Hours later we woke up and they were still cursing and gambling in the living room below, it was about five a.m. – still dark.  Ong then threw everyone out and began dressing in his priest’s robe to go give mass.  “What a fucking nightmare of a church,” Chi and I agreed.  The two priests left and we were left alone in the house with the wife and mother who were cleaning up after the men.  Also, we were worried about the safety of our bikes – Ong telling someone to steal them or slash the tires seemed very plausible.  We went downstairs and the wife told us that Ong Chu wants us to stick around until lunch, but we said no, thank you very much, but we really must be going.  We told her we planned on cycling west, not south; for fear that Ong would somehow be able to harm us if he knew where we were going.  The bikes were still there, right next to the tortured ducks.
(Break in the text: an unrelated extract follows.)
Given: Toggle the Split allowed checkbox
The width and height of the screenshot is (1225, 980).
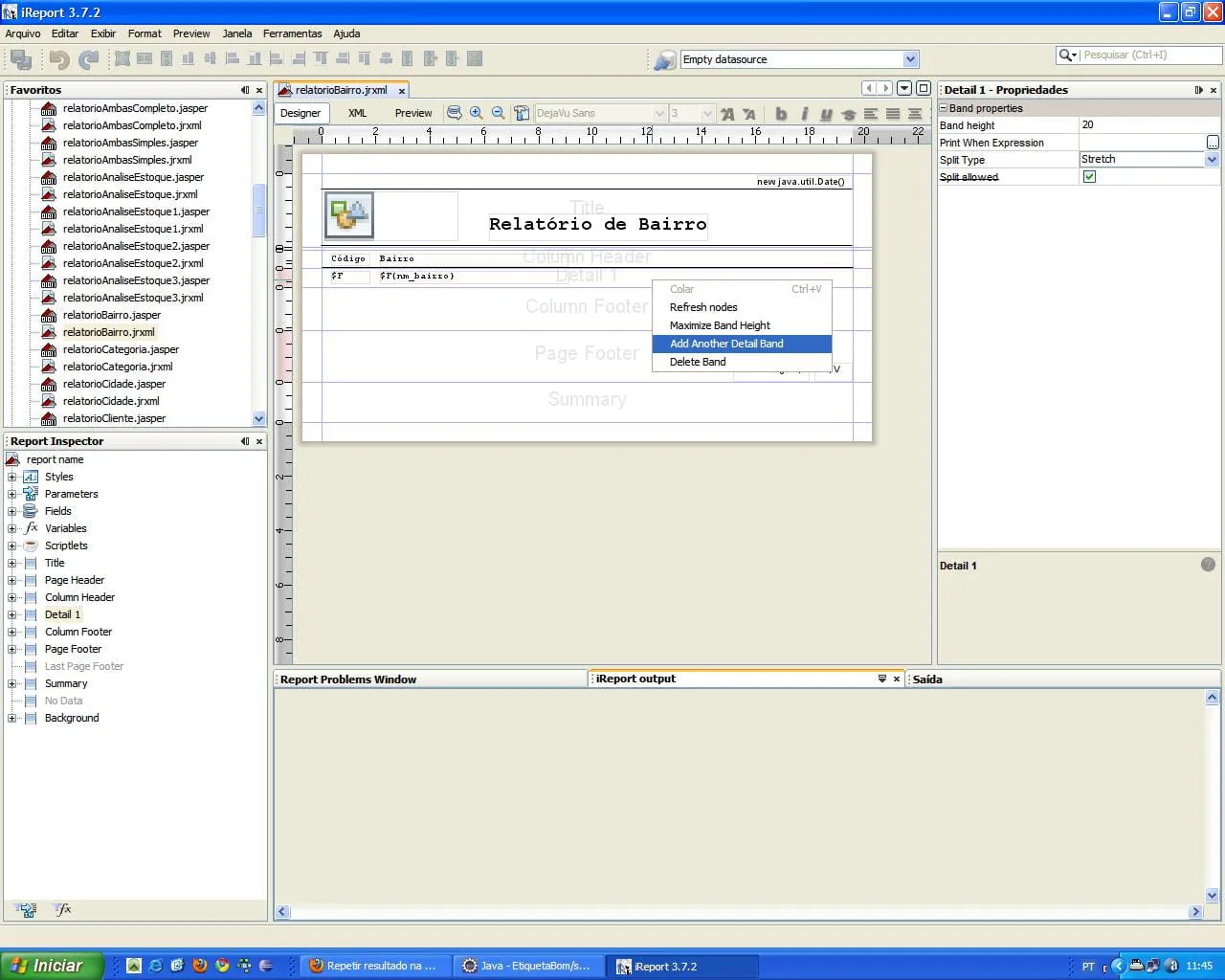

The wife was upset we were leaving and she even apologized for her husband.  We told her that everything was okay, there was no problem, and we really just needed to get going.  We unlocked the bikes and loaded on our saddlebags and waited a few minutes until we heard some choir music coming from the church.  Then we quietly re-crossed Ong’s little bridge and pedaled away from that parody of a church as fast as we could. 
“Baby oi,” Chi said later on as we ate noodles some forty miles south of the church, “we can stay in Buddhist temples from now on, but please no more churches, Okay?”  “Okay, baby, I know.”